The Tenth Edition of the APICS Dictionary (2002) listed the term ‘supply chain’ for the first time. “A supply chain is the global network used to deliver products and services from raw materials to end customers through engineered flows of information, material, and cash.” [As an historical aside, this supply chain definition was originally submitted to the APICS Curricula and Certification Council in 1998 for ratification and adoption into the APICS Dictionary by William T. Walker while he worked for Hewlett-Packard and served as President of the APICS Education & Research Foundation.]

 A global network – Global means both extending beyond one’s business organization and beyond one’s functional area of responsibility and extending end-to-end across its geography whether that is domestic or international.
 To deliver products and services – Product supply chains involve building and positioning material inventory. Service supply chains are built around information and cash, and are often used to differentiate product offerings from the competition.
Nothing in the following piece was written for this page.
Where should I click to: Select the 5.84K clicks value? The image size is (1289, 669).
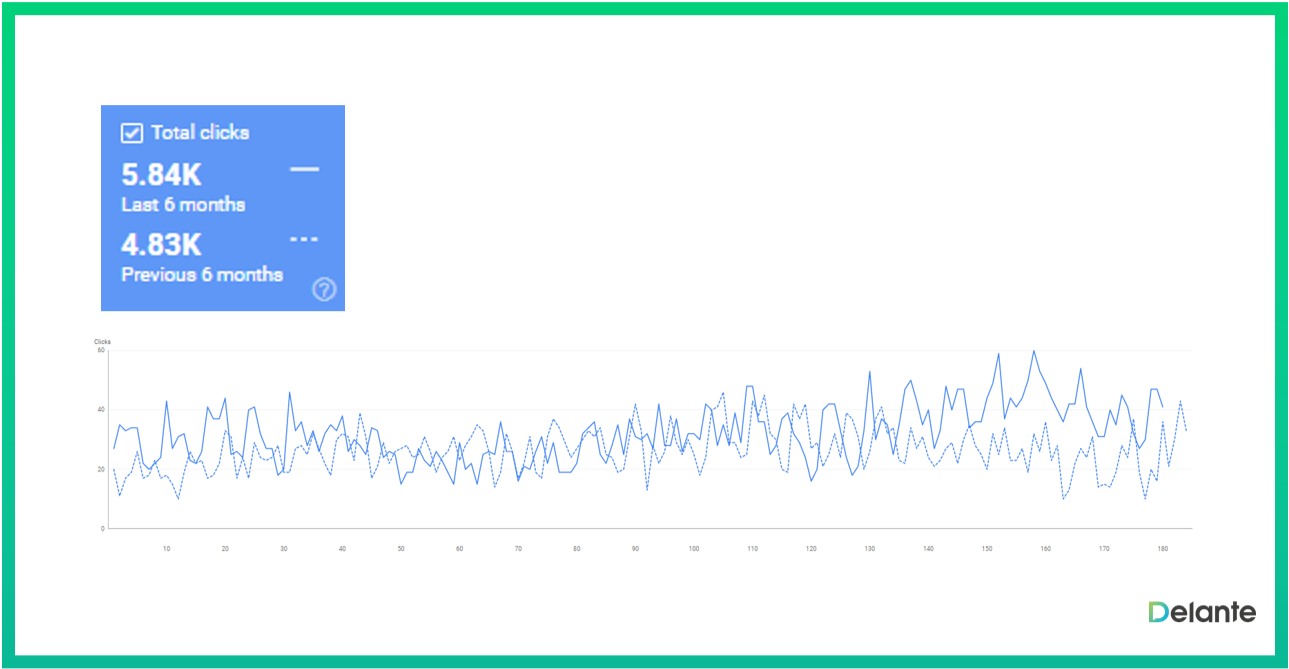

 From raw materials to end customers – Supply chains are multi-echelon. Throughput means that material flows downstream from SOURCE to MAKE to DELIVER while cash flows upstream from DELIVER to MAKE to SOURCE before profits are made.
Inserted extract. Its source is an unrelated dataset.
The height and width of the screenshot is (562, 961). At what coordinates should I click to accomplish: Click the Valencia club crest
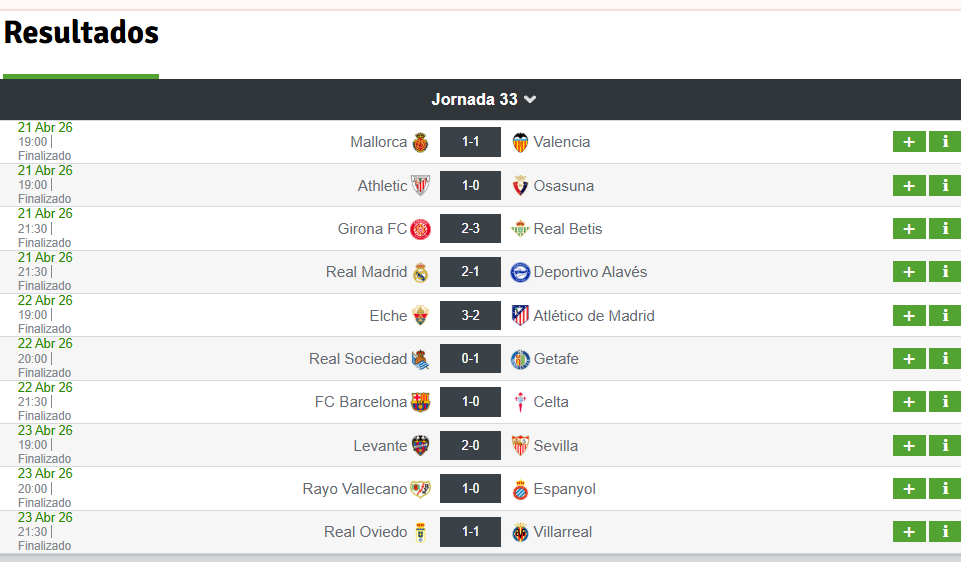click(520, 142)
 Through engineered flows – Each flow is designed, constructed, measured, and optimized rather than left to chance. Each flow should be sustainable.
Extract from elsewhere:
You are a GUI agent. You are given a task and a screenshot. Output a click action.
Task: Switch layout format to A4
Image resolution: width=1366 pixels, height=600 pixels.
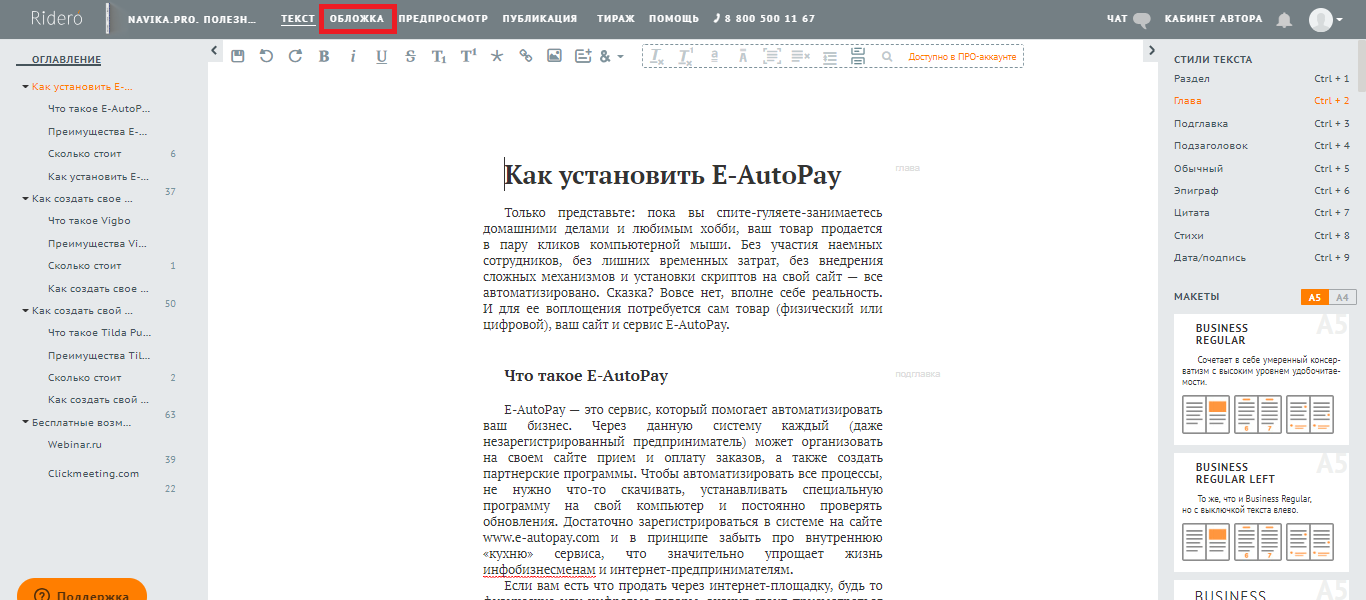1342,297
 Of information, material, and cash – These are the three basic flows in any supply chain. They occur and must be considered simultaneously. Information flow needs to be omni-directional, ubiquitous, and in today’s world secure.

Sometimes important new insights can be gleaned by comparing your current supply chain’s structure against a thorough review of supply chain basic definitions.

©2021 William T. Walker, CFPIM, CSCP-F, CLTD-F, CIRM has 42 years practitioner experience, authored Supply Chain Construction and Supply Chain Architecture, and teaches Supply Chain Engineering at NYU Tandon plus Demand Planning at Rutgers Business School. He is a 40+year ASCM member and APICS E&R Foundation past president. email: [email protected]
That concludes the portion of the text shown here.